(Saved entries)
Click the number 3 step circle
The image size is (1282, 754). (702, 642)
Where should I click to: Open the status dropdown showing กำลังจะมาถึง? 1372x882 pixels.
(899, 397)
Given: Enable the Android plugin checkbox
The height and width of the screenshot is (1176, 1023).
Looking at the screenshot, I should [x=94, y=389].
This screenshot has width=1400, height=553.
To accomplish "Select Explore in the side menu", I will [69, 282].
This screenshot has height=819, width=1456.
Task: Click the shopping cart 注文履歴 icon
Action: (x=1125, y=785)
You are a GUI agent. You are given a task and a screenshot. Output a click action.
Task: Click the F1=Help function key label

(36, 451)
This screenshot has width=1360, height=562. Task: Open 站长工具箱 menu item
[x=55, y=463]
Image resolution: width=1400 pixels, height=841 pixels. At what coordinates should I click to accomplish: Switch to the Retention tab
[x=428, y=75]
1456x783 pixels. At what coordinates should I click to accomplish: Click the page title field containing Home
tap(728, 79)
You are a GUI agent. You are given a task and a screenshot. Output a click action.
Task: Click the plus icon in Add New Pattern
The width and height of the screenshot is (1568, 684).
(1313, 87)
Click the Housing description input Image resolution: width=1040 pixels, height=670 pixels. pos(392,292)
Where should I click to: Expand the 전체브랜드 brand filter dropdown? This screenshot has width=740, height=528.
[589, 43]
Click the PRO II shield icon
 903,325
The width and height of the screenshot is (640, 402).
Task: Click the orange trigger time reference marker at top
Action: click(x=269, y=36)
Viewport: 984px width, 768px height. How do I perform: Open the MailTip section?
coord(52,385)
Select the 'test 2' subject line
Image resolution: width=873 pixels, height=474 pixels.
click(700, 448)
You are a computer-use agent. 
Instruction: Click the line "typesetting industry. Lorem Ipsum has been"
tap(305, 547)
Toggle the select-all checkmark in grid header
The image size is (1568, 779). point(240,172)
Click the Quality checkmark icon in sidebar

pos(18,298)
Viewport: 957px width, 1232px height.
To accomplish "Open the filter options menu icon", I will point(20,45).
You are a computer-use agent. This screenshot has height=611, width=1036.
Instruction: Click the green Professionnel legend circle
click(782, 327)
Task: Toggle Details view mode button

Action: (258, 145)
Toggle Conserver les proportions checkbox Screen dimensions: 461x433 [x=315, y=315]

● ASSIGNMENT
Could you type out every entry again exactly as it stands?

● SOLUTION TO THIS EXERCISE
Click the number 3 step circle
The image size is (1282, 754). (702, 642)
Where should I click to: Open the status dropdown showing กำลังจะมาถึง? 1372x882 pixels.
(899, 397)
Given: Enable the Android plugin checkbox
The height and width of the screenshot is (1176, 1023).
Looking at the screenshot, I should [x=94, y=389].
This screenshot has width=1400, height=553.
To accomplish "Select Explore in the side menu", I will [69, 282].
This screenshot has height=819, width=1456.
Task: Click the shopping cart 注文履歴 icon
Action: (x=1125, y=785)
You are a GUI agent. You are given a task and a screenshot. Output a click action.
Task: Click the F1=Help function key label

(36, 451)
This screenshot has width=1360, height=562. Task: Open 站长工具箱 menu item
[x=55, y=463]
Image resolution: width=1400 pixels, height=841 pixels. At what coordinates should I click to accomplish: Switch to the Retention tab
[x=428, y=75]
1456x783 pixels. At what coordinates should I click to accomplish: Click the page title field containing Home
tap(728, 79)
You are a GUI agent. You are given a task and a screenshot. Output a click action.
Task: Click the plus icon in Add New Pattern
The width and height of the screenshot is (1568, 684).
(1313, 87)
Click the Housing description input Image resolution: width=1040 pixels, height=670 pixels. pos(392,292)
Where should I click to: Expand the 전체브랜드 brand filter dropdown? This screenshot has width=740, height=528.
[589, 43]
Click the PRO II shield icon
 903,325
The width and height of the screenshot is (640, 402).
Task: Click the orange trigger time reference marker at top
Action: click(x=269, y=36)
Viewport: 984px width, 768px height. How do I perform: Open the MailTip section?
coord(52,385)
Select the 'test 2' subject line
Image resolution: width=873 pixels, height=474 pixels.
click(700, 448)
You are a computer-use agent. 
Instruction: Click the line "typesetting industry. Lorem Ipsum has been"
tap(305, 547)
Toggle the select-all checkmark in grid header
The image size is (1568, 779). point(240,172)
Click the Quality checkmark icon in sidebar

pos(18,298)
Viewport: 957px width, 1232px height.
To accomplish "Open the filter options menu icon", I will point(20,45).
You are a computer-use agent. This screenshot has height=611, width=1036.
Instruction: Click the green Professionnel legend circle
click(782, 327)
Task: Toggle Details view mode button

Action: (258, 145)
Toggle Conserver les proportions checkbox Screen dimensions: 461x433 [x=315, y=315]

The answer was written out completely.